La noticia que nadie quería confirmar finalmente llegó: la Justicia de Rafaela decretó la quiebra de SanCor Cooperativas Unidas Limitada, cerrando casi un siglo de historia en la industria láctea argentina.
La propia empresa fue quien solicitó el procedimiento hace apenas una semana, asfixiada por una deuda monumental que supera los 120 millones de dólares y un pasivo social insostenible con sus trabajadores, a quienes se les adeudan ocho meses de salarios y aguinaldos acumulados. El fallo judicial pone fin a una agonía de más de dos décadas de crisis financiera, decisiones fallidas y un vaciamiento productivo que dejó a la emblemática firma en un estado de insolvencia irreversible.

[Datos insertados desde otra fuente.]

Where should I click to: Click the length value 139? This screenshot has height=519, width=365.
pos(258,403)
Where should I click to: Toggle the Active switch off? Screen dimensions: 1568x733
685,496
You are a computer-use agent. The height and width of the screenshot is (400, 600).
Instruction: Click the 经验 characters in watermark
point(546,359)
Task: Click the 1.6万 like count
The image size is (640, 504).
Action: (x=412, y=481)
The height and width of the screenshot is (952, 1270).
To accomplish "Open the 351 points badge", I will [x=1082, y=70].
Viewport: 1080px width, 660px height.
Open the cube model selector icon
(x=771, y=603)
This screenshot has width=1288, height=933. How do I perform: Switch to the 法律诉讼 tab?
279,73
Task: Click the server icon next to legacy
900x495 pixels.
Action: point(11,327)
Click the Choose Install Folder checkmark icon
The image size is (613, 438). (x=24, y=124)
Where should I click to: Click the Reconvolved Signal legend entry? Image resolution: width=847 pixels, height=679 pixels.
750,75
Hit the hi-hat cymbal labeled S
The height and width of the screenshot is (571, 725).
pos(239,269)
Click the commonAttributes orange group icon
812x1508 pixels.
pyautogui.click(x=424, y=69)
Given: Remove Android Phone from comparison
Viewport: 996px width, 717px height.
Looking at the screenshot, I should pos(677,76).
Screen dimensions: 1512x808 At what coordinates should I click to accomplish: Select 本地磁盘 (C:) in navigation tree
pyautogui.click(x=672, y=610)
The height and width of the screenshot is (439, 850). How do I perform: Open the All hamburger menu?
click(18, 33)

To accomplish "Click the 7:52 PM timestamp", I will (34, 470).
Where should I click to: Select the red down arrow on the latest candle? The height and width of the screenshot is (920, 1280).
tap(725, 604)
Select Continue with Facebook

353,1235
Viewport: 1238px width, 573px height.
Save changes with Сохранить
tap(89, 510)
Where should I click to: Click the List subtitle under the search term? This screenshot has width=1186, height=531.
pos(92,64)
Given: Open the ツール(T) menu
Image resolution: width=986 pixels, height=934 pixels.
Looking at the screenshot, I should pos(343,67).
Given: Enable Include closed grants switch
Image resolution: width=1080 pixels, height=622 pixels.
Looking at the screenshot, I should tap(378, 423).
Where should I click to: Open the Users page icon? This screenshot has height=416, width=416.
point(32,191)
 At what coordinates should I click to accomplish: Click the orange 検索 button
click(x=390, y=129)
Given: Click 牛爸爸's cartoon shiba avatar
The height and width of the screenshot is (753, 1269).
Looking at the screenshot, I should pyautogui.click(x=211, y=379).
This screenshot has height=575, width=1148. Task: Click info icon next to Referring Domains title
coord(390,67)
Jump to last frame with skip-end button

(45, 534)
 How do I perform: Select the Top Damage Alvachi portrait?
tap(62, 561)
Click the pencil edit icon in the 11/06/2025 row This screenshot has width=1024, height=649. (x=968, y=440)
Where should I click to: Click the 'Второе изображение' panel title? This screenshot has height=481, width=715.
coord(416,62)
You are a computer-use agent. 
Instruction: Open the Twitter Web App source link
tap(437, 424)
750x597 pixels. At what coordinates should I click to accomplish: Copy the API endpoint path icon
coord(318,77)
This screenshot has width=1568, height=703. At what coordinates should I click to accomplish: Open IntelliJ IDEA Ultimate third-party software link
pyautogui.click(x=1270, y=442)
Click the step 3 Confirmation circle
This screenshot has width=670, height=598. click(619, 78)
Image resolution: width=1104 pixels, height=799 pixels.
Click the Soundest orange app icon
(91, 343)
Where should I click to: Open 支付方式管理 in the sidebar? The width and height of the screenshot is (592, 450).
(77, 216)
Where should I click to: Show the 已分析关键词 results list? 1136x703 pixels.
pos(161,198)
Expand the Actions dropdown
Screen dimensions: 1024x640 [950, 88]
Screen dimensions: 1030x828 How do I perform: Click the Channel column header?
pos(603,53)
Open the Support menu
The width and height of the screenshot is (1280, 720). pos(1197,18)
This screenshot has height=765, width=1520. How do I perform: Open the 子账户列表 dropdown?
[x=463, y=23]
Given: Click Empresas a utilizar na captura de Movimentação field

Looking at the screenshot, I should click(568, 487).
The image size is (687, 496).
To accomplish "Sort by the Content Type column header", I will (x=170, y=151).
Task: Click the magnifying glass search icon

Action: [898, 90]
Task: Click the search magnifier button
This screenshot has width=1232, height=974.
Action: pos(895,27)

Aunque el dictamen establece que aquellas plantas que mantengan actividad productiva podrán seguir operando de forma transitoria para preservar los activos, el panorama para los establecimientos ubicados en Córdoba y Santa Fe es crítico. La sindicatura tendrá apenas cinco días para informar qué unidades son viables bajo un esquema de coadministración hasta que se concrete la venta de los activos, momento en el cual cesarán automáticamente todos los contratos. SanCor, que en los años 90 procesaba más de 4 millones de litros diarios, terminó sus días operando apenas el 15% de su capacidad histórica.
Entre las causas del colapso aparecen, además de la mala gestión interna, los conflictos gremiales permanentes y la millonaria deuda incobrable con Venezuela, factores que terminaron por sentenciar el destino de la que fuera la cooperativa más grande del país.